Not a chain gang, but prisoners in the county I work for are regularly used for maintenance tasks around county buildings. Raking leaves and other outside maintenance.
They are not supervised by officers and are directed by people in our building and grounds department. I suspect they are non-violent offenders doing a short stint for DUI or whatever.
Maybe it’s part of the sentence. Community service. I don’t know.
I have not personally seen a chain gang in real life in over 45 years. I remember my daddy pointing out a chain gang that was literally chained together doing some sort of road work in Mississippi when I was under 13 or so. It made quite the impression on me! I often see groups of inmates picking up trash along roads but they are not chained together. A supervisor, usually a sheriff’s deputy, is supervising.
I’ve seen ones where they are made to wear orange coveralls that say “drunk driver” in big letters on the back as a “scare 'em straight” measure for people seeing them from the road.
There were a few efforts to create new chain gangs in the past few years. Actually steel cable gangs I think. Public outcry ended the efforts as I recall. The image of the brutal chain gangs from the past are still in people’s minds. Brutal not just on the job, but part of a brutal practice of prison labor camps that became well known through the book and movie I Am a Fugitive from a Chain Gang. I think there are plenty of prisoners who would prefer to get out and do some work strung along a steel cable if the conditions weren’t awful, but even then the public is not going to like the idea. There are highway crews, but the prisoners aren’t chained in any way, and as a result the prisoners eligible because they aren’t dangerous or likely to escape is limited. Maybe limited to people who don’t really need to be in prison anyway.
Where I live, it’s pretty much the same as the other posters; a group with orange coveralls and a supervisor/guard. Not even that noticeable, since the Adopt-a-Highway groups wear orange safety vests. There’s a roundabout not far from my house that has signs saying that it’s maintained by the Sheriff’s Department work details.

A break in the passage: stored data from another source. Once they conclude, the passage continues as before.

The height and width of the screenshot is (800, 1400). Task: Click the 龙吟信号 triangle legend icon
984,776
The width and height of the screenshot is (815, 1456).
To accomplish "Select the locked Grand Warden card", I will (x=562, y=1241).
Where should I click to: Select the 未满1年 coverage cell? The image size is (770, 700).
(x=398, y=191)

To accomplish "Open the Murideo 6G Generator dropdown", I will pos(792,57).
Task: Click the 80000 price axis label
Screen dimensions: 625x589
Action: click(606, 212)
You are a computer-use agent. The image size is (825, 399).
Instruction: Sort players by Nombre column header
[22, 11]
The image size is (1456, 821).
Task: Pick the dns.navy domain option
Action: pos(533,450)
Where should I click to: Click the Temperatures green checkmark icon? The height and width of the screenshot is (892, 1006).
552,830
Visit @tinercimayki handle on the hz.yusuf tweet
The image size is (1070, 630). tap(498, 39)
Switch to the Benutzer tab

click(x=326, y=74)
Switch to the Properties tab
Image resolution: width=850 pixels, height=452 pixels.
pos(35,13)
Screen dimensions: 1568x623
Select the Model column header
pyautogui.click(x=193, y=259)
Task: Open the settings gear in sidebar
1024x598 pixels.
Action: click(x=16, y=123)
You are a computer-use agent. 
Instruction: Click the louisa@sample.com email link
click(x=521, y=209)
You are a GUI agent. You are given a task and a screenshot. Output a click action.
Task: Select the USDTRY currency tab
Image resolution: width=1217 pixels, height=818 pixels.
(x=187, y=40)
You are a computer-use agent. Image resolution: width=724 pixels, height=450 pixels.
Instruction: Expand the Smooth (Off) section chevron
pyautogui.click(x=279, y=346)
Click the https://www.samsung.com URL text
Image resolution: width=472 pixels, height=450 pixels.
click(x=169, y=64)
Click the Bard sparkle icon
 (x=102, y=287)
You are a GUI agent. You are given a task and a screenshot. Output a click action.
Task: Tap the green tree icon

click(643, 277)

Remember the giant pile of garbage that his chain gangs picked up and was proudly displayed? With a sign? Parked right in the middle of two of the biggest freeways in Maricopa where they merge? And caused a bunch of rubber-neck accidents because, you know, Joe!
Nothing happens in the MCSO unless it gets Arpaio publicity. That’s why he pulled deputies out of the department investigating child-molestation cases (leaving more than 4,000 of them undone) and added them to the task force raiding Guadalupe, looking for those pesky illegal immigrants in a town where most of the residents are descended from Yaqui Indians who arrived around 1900.
I was just passing through the Deep South at the time so they may have been common there back then. I grew up in southeast Texas and I never saw any there. What we had in Texas to control work gangs was a guard with a rifle, sitting on a horse. If someone tried to escape he would just chase them down with his horse and shoot them if necessary.